「すばらしい構築物! 不気味でしかも美しい!」

 

 前回(「ランとニアのエロティックな朝」)に引き続き、何だこれ?と思われそうなタイトルです。このタイトルの出典がわかる人がはたしているのか(笑)。『新世界戦隊』(ランデヴー版)導入部、第2ページ目における名無しのエスパー(アニメ版のウモスに当たる男)の台詞がこれ。ストーリー開始後初めての台詞らしい台詞でありながら見事に意味不明。直後に「おれは!なんでここにいるんだ?」「おれは・・・・・・ ・・・・・・だれだ?」と男が記憶を失っていることを自覚し〈ツアーを殺せ!〉との暗示を受けるので、話がそちらへ行ってしまい「すばらしい構築物」が何を指していたのか全くわからないままである。

 普通なら男が記憶を取り戻す手がかりになる何か、たとえば男の職業(構築物に興味を持つんだから造型作家とか建築デザイナーとか。しかし体型的には設計する側より建てる側、肉体労働者風味である)を示唆していたりするところだが、この台詞はその後一切触れられることなく男も記憶が戻らぬまま死んでしまう。男の素性を知るうえのヒントとしてはまるでなっていないのである。ならば男とは無関係にストーリー上の伏線として機能しているかといえば、それらしい様子もない。とりあえず彼の生活圏(たぶん)でありエスパー五人組の出発点となった場所が大都会だというのがわかる(後の描写からすると惑星ディナールのどこからしい)くらいだ。つまり上で書いたようにおよそ意味不明な台詞なんである。ただかえって意味がわからないゆえに、そしてその後の展開から乖離しているゆえに、私は初読の時から妙にこの台詞が引っかかってしょうがなかった。「不気味でしかも美しい!」と形容される「すばらしい」構築物っていったい何だ?(男の目の前に広がる光景は巨大なビル群とカーブを描く道路、ドーム状の建物などだが、これらを「構築物」と表現するだろうか?)記念すべき商業誌初の『ロック』作品の最初の台詞だけに、何がしかの意図もしくは思い入れがあったんじゃないかと折りにふれ思いめぐらせてきたものだった。
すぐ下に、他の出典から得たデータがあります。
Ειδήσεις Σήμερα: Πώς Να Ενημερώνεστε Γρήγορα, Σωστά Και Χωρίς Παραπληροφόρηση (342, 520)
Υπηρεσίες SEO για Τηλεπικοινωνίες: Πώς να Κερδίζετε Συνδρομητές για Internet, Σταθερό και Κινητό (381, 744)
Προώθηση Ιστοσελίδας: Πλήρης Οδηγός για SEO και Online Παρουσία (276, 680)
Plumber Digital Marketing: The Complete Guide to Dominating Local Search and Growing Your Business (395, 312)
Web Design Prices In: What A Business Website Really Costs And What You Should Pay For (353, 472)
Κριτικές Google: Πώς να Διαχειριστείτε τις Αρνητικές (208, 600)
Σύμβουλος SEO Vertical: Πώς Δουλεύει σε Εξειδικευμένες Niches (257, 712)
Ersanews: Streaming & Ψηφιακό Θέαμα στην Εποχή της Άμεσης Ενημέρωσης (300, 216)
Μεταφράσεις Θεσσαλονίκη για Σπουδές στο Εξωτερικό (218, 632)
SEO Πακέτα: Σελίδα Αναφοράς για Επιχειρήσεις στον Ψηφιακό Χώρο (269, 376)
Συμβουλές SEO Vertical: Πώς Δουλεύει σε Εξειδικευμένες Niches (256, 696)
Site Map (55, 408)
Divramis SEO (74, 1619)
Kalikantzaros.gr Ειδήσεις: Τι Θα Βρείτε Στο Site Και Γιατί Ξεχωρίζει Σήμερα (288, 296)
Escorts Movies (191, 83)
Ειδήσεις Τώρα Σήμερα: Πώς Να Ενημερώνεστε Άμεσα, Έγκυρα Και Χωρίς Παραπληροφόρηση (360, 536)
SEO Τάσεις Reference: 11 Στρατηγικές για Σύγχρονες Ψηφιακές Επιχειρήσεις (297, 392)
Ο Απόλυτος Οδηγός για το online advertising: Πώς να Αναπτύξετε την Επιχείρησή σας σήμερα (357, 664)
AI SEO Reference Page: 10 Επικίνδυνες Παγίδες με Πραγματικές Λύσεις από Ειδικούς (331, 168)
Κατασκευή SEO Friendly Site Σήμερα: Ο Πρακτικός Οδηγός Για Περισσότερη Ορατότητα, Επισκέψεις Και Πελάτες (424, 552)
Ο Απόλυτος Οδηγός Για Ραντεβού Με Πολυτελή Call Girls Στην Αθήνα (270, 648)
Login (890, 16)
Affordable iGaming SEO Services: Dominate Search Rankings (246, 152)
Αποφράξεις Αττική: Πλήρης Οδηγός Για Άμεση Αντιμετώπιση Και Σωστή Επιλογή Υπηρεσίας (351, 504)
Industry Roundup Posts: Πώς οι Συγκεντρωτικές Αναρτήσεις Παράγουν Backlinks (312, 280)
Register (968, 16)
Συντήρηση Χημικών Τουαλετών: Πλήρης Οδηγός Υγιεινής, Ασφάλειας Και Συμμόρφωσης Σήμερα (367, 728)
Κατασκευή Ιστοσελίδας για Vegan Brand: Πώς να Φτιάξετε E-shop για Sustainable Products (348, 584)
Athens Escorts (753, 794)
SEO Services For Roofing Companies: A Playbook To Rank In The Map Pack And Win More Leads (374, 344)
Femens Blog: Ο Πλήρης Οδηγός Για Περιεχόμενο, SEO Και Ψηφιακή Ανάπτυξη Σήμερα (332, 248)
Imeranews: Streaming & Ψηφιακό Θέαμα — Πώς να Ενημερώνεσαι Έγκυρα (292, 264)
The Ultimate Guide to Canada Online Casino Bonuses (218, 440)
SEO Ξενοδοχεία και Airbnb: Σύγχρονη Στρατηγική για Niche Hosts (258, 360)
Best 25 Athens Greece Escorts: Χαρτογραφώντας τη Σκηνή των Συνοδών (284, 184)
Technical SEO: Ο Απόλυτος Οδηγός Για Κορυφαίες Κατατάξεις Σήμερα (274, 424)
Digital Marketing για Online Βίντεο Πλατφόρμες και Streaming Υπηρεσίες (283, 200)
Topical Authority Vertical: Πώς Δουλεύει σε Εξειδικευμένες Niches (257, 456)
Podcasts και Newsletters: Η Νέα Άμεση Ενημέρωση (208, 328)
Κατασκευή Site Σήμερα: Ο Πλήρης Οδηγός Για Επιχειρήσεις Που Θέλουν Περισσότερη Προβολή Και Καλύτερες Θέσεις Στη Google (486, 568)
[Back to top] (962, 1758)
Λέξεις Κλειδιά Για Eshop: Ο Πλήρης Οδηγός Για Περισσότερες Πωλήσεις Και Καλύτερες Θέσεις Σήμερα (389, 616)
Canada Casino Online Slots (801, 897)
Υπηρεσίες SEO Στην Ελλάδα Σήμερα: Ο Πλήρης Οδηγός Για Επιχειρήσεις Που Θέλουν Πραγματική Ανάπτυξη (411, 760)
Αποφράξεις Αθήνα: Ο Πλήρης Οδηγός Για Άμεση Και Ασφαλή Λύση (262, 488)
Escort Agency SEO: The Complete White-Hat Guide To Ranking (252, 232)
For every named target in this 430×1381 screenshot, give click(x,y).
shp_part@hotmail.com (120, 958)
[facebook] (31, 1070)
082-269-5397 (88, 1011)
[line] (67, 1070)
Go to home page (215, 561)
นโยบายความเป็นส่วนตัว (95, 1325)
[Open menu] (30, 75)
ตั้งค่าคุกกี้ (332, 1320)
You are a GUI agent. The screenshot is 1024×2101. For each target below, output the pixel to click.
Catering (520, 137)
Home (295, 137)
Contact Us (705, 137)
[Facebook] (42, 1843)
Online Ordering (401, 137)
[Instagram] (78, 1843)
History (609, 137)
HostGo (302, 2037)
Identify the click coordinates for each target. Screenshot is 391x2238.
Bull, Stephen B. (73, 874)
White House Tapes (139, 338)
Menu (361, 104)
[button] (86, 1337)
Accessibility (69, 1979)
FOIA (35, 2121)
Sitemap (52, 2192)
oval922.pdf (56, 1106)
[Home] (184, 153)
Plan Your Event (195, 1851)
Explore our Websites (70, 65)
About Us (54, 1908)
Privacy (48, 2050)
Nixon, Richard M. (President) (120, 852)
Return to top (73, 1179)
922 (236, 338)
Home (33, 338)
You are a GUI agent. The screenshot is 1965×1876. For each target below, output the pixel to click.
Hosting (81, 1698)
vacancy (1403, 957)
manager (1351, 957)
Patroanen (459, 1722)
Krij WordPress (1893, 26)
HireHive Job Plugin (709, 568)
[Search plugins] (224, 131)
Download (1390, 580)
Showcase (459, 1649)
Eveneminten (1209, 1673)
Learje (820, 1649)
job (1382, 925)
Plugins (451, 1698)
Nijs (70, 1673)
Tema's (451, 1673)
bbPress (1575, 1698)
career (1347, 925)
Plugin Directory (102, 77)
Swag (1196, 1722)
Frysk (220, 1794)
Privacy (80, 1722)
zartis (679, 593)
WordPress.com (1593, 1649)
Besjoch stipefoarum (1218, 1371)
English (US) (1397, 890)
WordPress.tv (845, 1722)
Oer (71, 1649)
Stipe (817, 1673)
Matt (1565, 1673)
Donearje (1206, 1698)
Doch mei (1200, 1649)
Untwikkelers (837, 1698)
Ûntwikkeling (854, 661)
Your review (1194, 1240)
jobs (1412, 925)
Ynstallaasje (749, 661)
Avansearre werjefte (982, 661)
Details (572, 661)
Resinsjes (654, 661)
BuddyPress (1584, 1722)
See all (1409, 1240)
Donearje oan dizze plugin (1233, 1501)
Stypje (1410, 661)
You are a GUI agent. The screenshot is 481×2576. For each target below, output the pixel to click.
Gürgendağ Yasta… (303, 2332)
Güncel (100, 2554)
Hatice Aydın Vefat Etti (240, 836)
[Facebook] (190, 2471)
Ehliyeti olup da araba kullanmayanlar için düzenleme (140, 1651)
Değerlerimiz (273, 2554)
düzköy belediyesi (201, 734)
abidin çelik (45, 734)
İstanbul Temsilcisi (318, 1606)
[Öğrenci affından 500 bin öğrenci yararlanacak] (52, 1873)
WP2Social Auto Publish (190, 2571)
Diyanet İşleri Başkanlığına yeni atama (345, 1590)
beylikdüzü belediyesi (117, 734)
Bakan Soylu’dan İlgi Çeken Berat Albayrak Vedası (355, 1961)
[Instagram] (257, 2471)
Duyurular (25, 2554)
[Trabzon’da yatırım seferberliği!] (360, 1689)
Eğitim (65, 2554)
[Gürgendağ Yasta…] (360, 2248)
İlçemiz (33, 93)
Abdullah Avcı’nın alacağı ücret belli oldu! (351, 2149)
 思いめぐらせてきた結論としては──わからない!(笑) 聖先生独特のセンスから生み出された謎台詞に私の想像力などが太刀打ちできるもんじゃない。ただ先生の狙いがどうだったかは置いて、この台詞は物語の空気感を作るうえで一定の効果をあげてはいる。1コマ目で1ページを丸々使って描かれた、霧に霞む巨大ビル群を見上げて男が一人佇む姿、大柄な男が小さく見えるスケール感で迫ってくるような圧倒的かつ人工的な都市の景観。その光景がどことない不安と連動したミステリアスな魅力を読者に感じさせる。これは数ページ後で男同様記憶を失ったアゼリアが酒場から出て高層タワーの群れを見上げる場面にも引き継がれる。見知らぬ街へ一歩を踏み出した彼女の不安感と寄る辺なさ、同時にからんできた男を自前の超能力で倒した─倒せる力を自分が持っていると知った(男が急に悲鳴をあげて倒れても驚いてないので、それが自分の力によるものだと自覚しているはず)高揚感を、冷たく見下ろしてくるような街並みとそれを怖じずに見上げるアゼリアの姿から感じ取れる。意味ありげな台詞が何の説明もなく放ったらかされること自体が『ロック』特有のクールでドライな雰囲気を生み出している。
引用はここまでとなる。